= B. K. N. Chhibber =

Indian military veteran (born 1936)

Lieutenant General Bakshi Krishan Nath Chhibber (born 10 February 1936) is an Indian military veteran who has also served as Administrator of Chandigarh and Governor of Punjab from 18 September 1994 to 27 November 1999. As member of the 9th Gorkha Rifles he received all the three Peacetime distinguished service awards of Param Vishisht Seva Medal, Ati Vishisht Seva Medal and Vishisht Seva Medal.

== Personal life ==
Bakshi Krishan Nath Chhibber was born on 10 February 1936 in Lahore Punjab Province of British India (present day Punjab, Pakistan) into the Chhibber clan of Mohyal Brahmins. His family migrated to present day-India in 1947 post the partition. He was married to Rama Chhibber who died in January 2018 at the age of 78. They have a son and a daughter.

== Career ==
Chhibber graduated from Indian Military Academy, Dehradun in December 1956 and later joined the Gorkha Rifles.

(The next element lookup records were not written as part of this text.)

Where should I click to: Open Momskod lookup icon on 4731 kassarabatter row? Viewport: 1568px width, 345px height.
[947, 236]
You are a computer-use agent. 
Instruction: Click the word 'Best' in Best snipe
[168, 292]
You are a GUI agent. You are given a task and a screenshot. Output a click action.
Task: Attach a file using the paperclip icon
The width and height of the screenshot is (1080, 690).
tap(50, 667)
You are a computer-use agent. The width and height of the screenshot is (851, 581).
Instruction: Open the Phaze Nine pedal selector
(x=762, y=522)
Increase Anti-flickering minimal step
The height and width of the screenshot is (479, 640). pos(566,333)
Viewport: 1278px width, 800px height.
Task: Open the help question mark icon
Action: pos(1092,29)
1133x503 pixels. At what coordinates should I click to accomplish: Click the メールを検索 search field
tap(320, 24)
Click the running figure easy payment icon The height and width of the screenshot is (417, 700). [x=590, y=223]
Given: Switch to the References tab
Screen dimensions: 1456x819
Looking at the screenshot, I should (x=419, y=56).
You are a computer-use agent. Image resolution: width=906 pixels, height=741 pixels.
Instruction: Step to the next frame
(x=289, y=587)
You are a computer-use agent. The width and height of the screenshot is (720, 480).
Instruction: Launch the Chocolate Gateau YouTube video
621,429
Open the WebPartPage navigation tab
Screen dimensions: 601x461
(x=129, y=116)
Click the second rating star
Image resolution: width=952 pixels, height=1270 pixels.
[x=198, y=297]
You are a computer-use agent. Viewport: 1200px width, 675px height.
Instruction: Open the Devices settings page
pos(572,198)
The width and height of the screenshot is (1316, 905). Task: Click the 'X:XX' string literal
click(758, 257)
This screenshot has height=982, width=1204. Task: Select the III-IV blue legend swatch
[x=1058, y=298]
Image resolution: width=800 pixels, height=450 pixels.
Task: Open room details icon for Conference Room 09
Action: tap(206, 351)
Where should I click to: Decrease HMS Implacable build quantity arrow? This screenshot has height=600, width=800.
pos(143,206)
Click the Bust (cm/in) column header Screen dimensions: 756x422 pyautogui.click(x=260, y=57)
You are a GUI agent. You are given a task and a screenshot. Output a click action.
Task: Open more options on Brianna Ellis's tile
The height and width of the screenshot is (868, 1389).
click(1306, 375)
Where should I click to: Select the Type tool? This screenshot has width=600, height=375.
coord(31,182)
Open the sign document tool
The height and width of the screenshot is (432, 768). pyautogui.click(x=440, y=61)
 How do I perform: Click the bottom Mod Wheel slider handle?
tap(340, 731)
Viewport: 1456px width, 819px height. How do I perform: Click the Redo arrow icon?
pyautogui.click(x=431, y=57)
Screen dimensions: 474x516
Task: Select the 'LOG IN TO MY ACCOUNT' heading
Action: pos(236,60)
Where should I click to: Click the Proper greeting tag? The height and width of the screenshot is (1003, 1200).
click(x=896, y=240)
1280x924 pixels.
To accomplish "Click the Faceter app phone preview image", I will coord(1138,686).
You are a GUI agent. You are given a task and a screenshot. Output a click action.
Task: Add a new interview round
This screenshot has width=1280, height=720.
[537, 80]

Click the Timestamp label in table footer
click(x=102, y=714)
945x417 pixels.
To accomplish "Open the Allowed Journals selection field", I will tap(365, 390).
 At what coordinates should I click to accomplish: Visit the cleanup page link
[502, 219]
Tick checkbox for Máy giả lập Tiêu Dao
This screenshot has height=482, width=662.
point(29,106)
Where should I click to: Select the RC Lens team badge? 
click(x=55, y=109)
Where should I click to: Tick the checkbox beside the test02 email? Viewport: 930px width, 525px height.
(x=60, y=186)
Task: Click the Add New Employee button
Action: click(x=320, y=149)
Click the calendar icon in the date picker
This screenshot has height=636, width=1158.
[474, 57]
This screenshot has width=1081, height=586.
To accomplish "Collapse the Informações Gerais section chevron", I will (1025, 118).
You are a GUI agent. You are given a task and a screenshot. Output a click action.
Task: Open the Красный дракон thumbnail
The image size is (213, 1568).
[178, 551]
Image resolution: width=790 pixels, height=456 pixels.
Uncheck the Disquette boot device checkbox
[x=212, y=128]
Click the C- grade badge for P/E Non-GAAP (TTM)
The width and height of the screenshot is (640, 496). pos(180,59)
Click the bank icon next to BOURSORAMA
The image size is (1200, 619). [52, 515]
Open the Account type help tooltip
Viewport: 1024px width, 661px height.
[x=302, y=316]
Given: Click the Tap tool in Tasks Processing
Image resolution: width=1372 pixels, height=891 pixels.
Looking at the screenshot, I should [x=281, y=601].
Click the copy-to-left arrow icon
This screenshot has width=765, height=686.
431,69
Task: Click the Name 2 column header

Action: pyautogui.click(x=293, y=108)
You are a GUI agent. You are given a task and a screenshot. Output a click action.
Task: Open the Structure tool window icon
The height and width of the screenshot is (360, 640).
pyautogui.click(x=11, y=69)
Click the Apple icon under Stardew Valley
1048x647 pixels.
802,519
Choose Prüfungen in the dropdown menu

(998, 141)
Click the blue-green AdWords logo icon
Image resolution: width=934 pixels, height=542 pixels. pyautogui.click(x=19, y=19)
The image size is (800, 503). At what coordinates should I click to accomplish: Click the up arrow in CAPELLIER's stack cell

He also served as defence advisor to Royal Bhutan Army from August 1964 to December 1967 and was honoured with the Ugen Thogyal Medal by Bhutan for his services in 1967.

Chhibber had also contested the 2009 Indian general election from Amritsar representing Bahujan Samaj Party but lost to Bharatiya Janata Party's cricketer turned politician Navjot Singh Sidhu.